### Work item A:
Transcribe the part of the article about Professor Radsan's students starting at "Thursday, January 24, 2008" and ending at "left them loitering.".

### Reading passage:
--

Thursday, January 24, 2008

Professor Adored, Students Mocked

Franz Pincer, The Stool

A gaggle of students was recently observed huddled around Professor Radsan after a particularly vigorous Criminal Procedure lecture. The group was lingering to discuss that last really funny comment Radsan made about Scalia’s dissent in Wong Sun, but classmates believe it to be pure ass-kissing that left them loitering.

“What a bunch of Gunners!” laughed 3L Ally Ashby, “Like everyone doesn’t know they are all hanging around to suck up to him for participation points. Why don’t they just suck his dick!”

Noting that the group was made up of over-eager class participants, 2L Jay LaFrugh was overheard muttering insults as he became visibly whipped up during last Thursday’s class. “Seriously, you aren’t the only ones who read the fucking cases, God! Do you think you’re cool ‘cause you read the whole dissent? What the eff you grade-mongering douchebags!! If you fuck the curve I will fucking waste you!!”

One curve-fucking douchebag was questioned about [her] Professorial adoration and gushed, “He is just so incredibly brilliant! Do you know he reads French novels during the breaks? He has like a totally encyclopedic knowledge of judicial opinions - in chronological order!” Added another "Team Rad" member, “He is ex-CIA, do you have any idea what that means? He could make you go mentally retarded just by staring at you.”

--

[Extracted records]

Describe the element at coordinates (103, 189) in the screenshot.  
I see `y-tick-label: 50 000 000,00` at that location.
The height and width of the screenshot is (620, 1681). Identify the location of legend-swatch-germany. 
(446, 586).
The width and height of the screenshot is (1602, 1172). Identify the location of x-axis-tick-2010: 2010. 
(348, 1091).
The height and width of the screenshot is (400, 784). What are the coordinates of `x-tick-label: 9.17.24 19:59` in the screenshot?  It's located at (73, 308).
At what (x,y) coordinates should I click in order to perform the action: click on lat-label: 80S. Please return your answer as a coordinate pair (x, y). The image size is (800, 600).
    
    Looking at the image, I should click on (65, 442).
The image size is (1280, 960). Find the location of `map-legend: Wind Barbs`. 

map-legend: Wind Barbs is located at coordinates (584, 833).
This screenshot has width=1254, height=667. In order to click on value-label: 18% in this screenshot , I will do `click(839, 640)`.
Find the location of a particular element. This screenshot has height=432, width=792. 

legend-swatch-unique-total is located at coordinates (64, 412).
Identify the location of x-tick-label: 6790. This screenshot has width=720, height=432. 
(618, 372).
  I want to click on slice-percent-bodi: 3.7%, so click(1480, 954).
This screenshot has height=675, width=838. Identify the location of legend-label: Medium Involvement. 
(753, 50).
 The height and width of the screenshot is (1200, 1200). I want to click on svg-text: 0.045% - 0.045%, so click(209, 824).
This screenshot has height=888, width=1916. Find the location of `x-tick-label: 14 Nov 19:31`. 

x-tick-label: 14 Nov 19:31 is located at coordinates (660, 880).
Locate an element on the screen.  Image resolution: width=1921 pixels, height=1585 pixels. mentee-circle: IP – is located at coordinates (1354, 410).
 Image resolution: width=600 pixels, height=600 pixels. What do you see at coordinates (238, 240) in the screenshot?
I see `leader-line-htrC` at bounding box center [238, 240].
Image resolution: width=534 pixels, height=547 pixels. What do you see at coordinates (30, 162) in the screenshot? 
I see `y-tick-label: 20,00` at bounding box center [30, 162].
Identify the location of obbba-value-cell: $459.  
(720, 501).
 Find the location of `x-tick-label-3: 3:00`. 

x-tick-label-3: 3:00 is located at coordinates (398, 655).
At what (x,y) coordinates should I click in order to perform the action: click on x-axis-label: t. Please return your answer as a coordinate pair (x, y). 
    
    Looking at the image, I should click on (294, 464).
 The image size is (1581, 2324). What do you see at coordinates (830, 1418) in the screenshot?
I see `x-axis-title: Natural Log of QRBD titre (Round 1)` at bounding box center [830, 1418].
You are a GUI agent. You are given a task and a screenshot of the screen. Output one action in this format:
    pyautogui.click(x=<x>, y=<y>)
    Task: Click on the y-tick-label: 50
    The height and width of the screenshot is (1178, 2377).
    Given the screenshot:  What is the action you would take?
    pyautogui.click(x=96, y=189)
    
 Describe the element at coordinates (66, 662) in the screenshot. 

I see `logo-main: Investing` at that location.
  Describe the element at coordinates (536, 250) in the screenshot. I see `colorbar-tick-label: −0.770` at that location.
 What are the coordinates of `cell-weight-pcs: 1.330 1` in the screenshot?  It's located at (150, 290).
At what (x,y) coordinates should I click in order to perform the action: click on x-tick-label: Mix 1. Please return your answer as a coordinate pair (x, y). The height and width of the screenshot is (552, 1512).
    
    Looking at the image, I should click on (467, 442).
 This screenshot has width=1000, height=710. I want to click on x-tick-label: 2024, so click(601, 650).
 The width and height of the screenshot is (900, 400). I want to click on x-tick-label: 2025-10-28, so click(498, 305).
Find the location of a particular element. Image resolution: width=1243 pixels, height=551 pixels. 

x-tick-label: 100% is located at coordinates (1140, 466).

--

### Work item B:
Restate word for word the lines of the records starting at the line that contains "Find the location of a particular element. This" and ending at the line that contains "x-tick-label: 14 Nov 19:31 is".

### Answer space A:
Thursday, January 24, 2008

Professor Adored, Students Mocked

Franz Pincer, The Stool

A gaggle of students was recently observed huddled around Professor Radsan after a particularly vigorous Criminal Procedure lecture. The group was lingering to discuss that last really funny comment Radsan made about Scalia’s dissent in Wong Sun, but classmates believe it to be pure ass-kissing that left them loitering.

### Answer space B:
Find the location of a particular element. This screenshot has height=432, width=792. 

legend-swatch-unique-total is located at coordinates (64, 412).
Identify the location of x-tick-label: 6790. This screenshot has width=720, height=432. 
(618, 372).
  I want to click on slice-percent-bodi: 3.7%, so click(1480, 954).
This screenshot has height=675, width=838. Identify the location of legend-label: Medium Involvement. 
(753, 50).
 The height and width of the screenshot is (1200, 1200). I want to click on svg-text: 0.045% - 0.045%, so click(209, 824).
This screenshot has height=888, width=1916. Find the location of `x-tick-label: 14 Nov 19:31`. 

x-tick-label: 14 Nov 19:31 is located at coordinates (660, 880).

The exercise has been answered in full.